Il faudra toucher du bois et non les poteaux
On restera dans cette période où Madjer était consultant pour une chaîne de télévision privée. Quand il tirait sur tout ce qui bougeait. Vendredi, après la rencontre, il était là à refaire le match avec des « si » et établir le scénario de la victoire.
« En plus des erreurs défensives, je dirai que nous avons raté beaucoup d’occasions de but. On a raté au total cinq occasions nettes de marquer. Le ballon a touché à plusieurs reprises le poteau.
Il y a des occasions de Bounedjah et de Slimani mais le ballon n’a pas voulu rentrer au final. Que voulez-vous qu’on y fasse ? C’est comme ça. Il y a des jours où ça ne tourne pas bien », justifie-t-il. Vainement. Parce que le résultat est là et « c’est ce qui compte.»
Le score final, c’est ce qui est considéré dans une rencontre de foot. Une fois, à l’issue d’un duel lors de la CAN 2013, Vahid Halilhodzic a sorti les statistiques (passes accomplies, occasions créées et tirs cadrés) pour montrer que ses poulains ont juste manqué de réalisme.
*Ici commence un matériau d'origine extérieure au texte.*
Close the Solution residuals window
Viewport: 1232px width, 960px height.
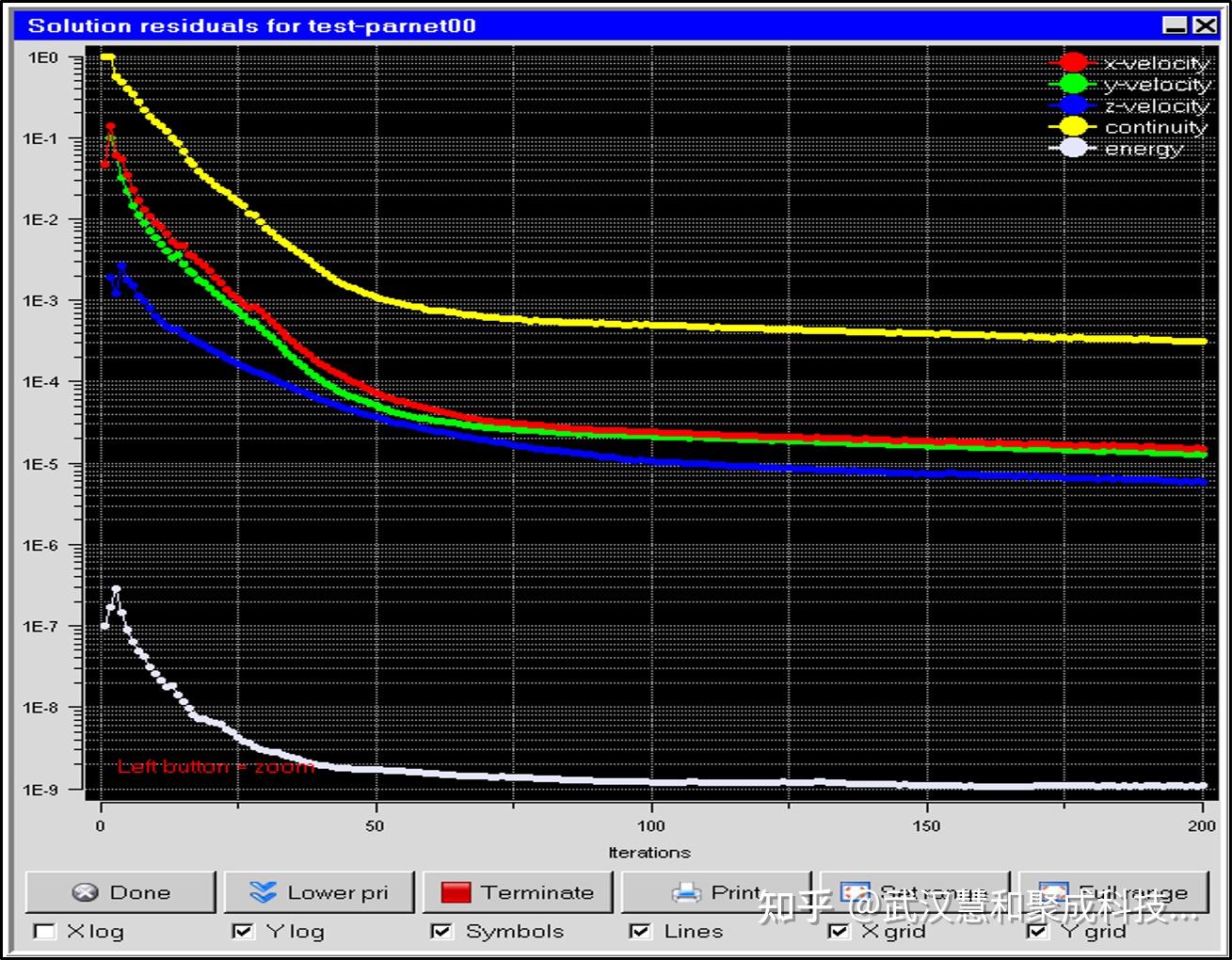1205,25
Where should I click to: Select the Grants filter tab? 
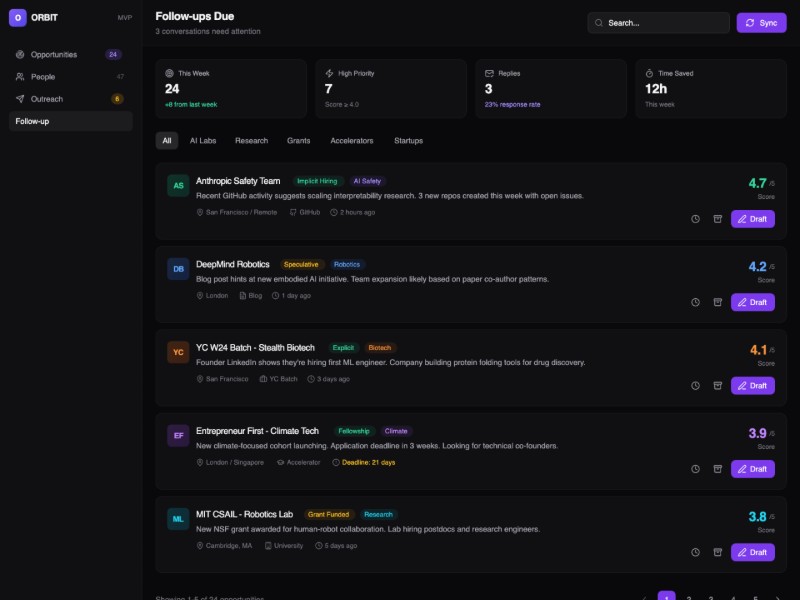tap(298, 141)
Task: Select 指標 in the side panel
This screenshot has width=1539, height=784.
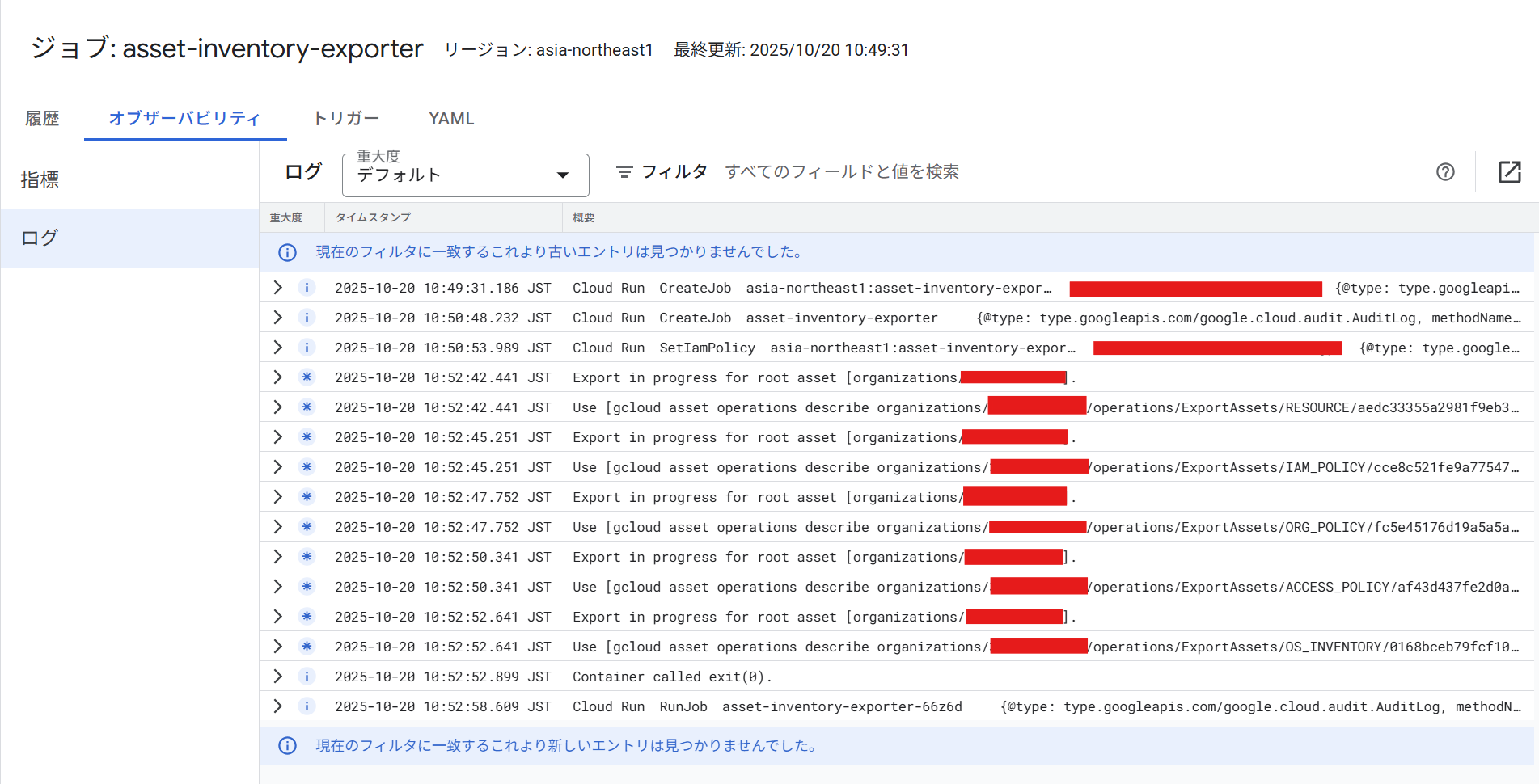Action: coord(40,179)
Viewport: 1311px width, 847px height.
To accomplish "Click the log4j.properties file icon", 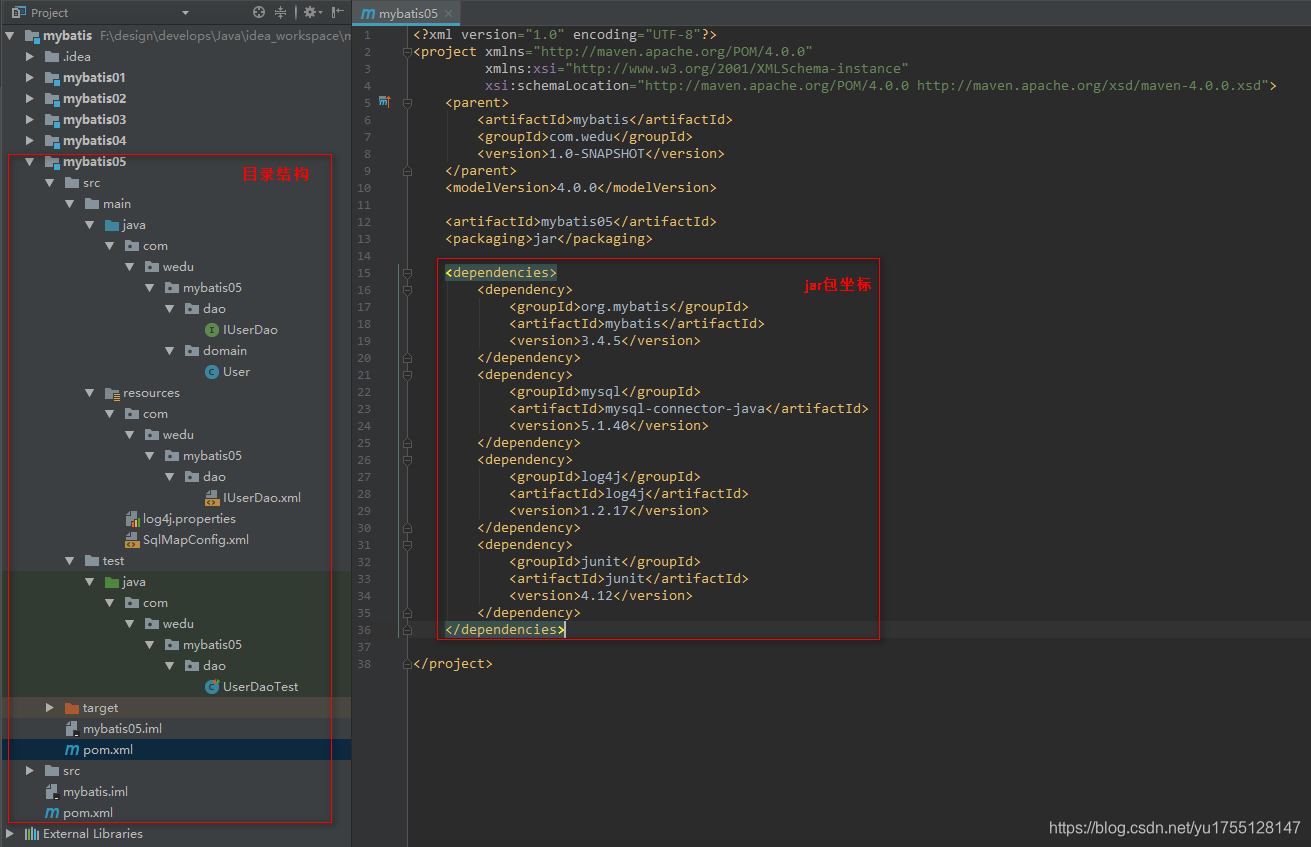I will click(x=133, y=518).
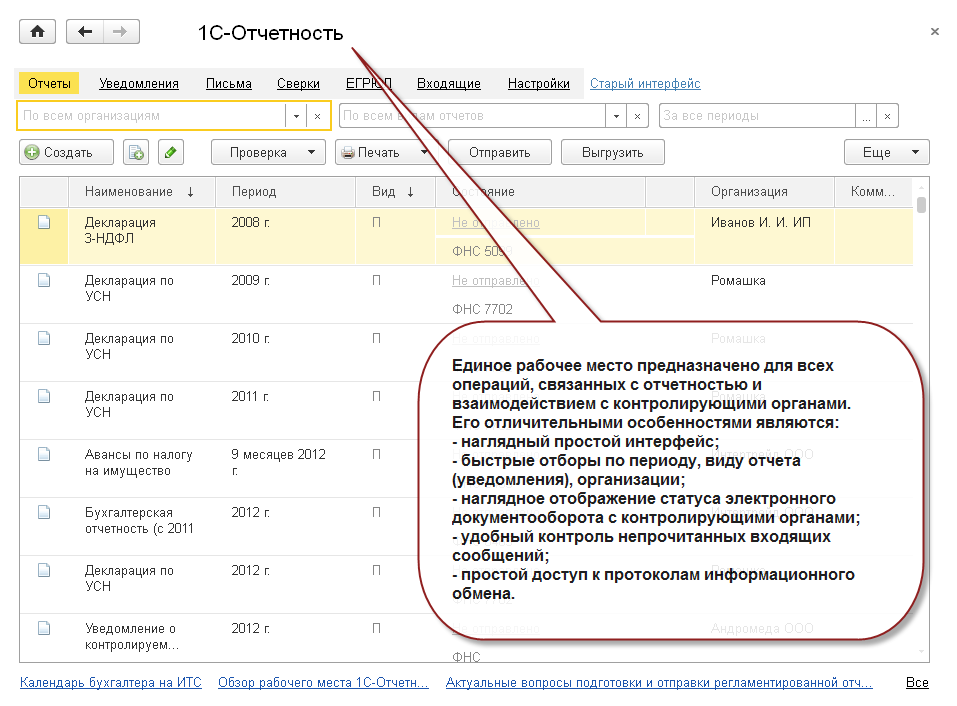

Madjer s’en était moqué sur un plateau TV. « Tous ses chiffres ne signifient rien si tu ne mets pas la balle au fond ». Pour notre part, on lui rappellera qu’une frappe qui heurte le montant n’est même comptabilisée comme cadrée.
Madjer est, de nouveau, passé à côté de son sujet. Messieurs, l’Equipe nationale n’est pas un cobaye. Arrêtez cette expérience terrifiante réalisée par des apprentis!